Opposition predicts cash flow situation

The Opposition has confidently projected that the country’s cash flow will not improve in 2016.

They predicted that before the mid-year the nation would experience a deficit of over K1 billion. 

The Opposition is concerned that there is either no understanding of the actual situation or  the professional political negligence on the side of those in control. 

Polye believes that raising finance for meeting fixed commitments and priorities like health, education and infrastructure maintenance will be extremely difficult. 

“The local market has lost its appetite for Treasury Bills and Inscribed Stocks. 

“The private sector is being crowded out from finance as an unthinking O’Neill Government depends entirely on domestic finance for debt financing,” he said.

He added that the only relief our people will get is the positive impacts from lower fuel prices the world-over. 

“PNG’s transport, manufacture, retail and consumption should give competitive and affordable prices to our people.”

Polye is calling on the government to take caution in managing PNG’s current economic situation.

He said the nation is experiencing rapid increase in import demand leading to foreign exchange outflow. 

“This is exerting downward pressure on the kina.  This situation is exacerbated by PNG’s falling commodity prices (except for cocoa) and decline in foreign exchange inflows so that PNG’s foreign reserve is sinking.”
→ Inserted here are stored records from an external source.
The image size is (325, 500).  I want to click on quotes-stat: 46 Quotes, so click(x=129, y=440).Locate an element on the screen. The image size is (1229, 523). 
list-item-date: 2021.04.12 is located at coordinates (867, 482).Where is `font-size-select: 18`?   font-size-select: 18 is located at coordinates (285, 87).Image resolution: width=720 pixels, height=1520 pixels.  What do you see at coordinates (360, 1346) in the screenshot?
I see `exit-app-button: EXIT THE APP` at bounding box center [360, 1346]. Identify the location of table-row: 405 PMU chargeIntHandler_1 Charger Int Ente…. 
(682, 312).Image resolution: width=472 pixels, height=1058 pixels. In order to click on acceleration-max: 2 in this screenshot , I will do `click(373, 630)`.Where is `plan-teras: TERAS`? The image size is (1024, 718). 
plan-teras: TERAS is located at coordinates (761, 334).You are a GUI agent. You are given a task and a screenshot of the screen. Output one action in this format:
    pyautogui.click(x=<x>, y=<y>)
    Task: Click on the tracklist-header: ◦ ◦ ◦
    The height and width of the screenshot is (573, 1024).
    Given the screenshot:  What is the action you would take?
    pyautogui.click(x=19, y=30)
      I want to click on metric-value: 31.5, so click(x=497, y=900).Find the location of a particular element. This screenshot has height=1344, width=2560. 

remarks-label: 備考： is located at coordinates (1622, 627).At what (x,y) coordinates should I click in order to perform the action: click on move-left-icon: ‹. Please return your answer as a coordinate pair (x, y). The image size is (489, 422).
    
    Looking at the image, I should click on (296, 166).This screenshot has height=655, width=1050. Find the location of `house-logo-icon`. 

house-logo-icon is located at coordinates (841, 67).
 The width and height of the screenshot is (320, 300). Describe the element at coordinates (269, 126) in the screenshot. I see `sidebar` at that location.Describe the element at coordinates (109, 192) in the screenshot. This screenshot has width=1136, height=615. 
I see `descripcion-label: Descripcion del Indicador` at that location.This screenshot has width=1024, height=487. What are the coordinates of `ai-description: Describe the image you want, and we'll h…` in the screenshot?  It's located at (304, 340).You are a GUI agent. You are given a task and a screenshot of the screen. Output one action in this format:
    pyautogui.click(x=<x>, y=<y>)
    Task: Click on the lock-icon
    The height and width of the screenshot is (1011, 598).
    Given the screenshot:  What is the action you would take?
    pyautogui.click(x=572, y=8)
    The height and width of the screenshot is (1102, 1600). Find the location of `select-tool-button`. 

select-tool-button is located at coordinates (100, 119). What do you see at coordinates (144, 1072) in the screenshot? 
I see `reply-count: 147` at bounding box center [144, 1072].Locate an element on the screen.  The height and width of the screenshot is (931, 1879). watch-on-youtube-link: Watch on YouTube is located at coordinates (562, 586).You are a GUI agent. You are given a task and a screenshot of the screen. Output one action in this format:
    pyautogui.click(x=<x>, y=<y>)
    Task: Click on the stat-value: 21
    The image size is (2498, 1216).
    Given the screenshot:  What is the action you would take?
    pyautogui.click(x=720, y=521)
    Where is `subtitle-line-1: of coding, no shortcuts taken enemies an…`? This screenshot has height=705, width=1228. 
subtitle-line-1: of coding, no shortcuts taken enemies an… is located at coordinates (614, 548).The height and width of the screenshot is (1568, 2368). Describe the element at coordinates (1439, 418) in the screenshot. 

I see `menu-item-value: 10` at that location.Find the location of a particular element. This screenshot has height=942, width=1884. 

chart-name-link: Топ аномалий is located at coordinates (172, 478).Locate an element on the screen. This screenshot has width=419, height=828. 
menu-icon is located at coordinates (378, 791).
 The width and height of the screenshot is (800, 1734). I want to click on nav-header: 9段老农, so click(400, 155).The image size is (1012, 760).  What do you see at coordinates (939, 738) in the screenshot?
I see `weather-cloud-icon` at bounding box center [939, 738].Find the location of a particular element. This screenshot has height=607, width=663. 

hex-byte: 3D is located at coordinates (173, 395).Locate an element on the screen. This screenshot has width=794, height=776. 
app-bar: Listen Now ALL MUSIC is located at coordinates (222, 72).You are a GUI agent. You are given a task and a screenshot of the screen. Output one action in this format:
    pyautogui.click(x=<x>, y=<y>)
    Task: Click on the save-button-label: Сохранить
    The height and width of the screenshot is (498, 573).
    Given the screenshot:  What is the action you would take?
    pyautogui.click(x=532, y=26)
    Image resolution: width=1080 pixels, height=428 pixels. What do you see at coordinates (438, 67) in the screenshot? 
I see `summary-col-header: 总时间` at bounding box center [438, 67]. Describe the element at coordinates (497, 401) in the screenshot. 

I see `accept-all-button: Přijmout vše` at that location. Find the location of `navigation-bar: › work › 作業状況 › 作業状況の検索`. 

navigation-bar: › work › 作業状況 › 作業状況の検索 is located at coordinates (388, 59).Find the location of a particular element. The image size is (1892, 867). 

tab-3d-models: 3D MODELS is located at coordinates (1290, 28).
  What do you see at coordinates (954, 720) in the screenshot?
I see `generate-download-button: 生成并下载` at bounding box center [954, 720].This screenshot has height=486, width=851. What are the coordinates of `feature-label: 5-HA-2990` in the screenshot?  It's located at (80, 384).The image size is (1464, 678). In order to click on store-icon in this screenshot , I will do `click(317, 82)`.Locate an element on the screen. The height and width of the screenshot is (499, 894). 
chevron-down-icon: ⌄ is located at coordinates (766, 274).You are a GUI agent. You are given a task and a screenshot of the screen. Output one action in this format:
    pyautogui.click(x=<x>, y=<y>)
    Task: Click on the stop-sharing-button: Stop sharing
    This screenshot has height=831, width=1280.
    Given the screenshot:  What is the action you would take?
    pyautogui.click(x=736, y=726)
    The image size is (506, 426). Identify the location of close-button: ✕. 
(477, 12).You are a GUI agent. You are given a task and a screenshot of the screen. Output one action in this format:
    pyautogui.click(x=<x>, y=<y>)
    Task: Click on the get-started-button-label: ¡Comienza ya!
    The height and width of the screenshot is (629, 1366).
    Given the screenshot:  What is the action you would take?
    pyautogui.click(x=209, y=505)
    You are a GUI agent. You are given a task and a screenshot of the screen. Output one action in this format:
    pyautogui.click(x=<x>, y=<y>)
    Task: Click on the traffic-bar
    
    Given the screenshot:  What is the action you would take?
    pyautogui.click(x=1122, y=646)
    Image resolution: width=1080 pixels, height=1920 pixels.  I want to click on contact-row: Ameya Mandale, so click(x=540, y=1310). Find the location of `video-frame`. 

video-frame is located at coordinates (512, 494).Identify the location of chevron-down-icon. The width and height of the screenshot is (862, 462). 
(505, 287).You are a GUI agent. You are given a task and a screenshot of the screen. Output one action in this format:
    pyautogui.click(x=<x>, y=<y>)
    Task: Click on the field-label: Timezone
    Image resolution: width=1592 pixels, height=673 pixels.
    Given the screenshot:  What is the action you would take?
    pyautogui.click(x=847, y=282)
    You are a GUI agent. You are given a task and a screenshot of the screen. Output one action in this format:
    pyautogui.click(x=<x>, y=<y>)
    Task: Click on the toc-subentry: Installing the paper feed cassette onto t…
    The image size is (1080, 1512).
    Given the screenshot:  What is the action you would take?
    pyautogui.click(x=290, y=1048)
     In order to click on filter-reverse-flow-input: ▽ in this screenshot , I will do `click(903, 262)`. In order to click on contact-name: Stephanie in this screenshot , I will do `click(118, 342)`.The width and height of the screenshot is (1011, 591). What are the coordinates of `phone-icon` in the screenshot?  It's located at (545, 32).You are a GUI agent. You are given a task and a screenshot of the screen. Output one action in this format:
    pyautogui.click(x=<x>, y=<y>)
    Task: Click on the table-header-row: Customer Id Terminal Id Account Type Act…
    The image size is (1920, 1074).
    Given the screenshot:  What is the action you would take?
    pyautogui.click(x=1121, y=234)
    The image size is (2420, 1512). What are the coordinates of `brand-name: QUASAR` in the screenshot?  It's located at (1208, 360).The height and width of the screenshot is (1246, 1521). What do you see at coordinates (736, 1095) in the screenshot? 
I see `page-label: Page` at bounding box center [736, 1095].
Polye added that the Bank of PNG’s (BPNG) has intervened to slow depletion of foreign reserves to K500 million to K600 million per month. 

However, he said the situation will worsen as the backlog of foreign exchange outflows (orders) accumulate in the banks. 

“Therefore, the monthly economic review of a (9 to 10 month) import cover could be much less than the BPNG’s projections.  The actual Gross Foreign Reserve at present is worth only between 5 to 6 months of import cover!”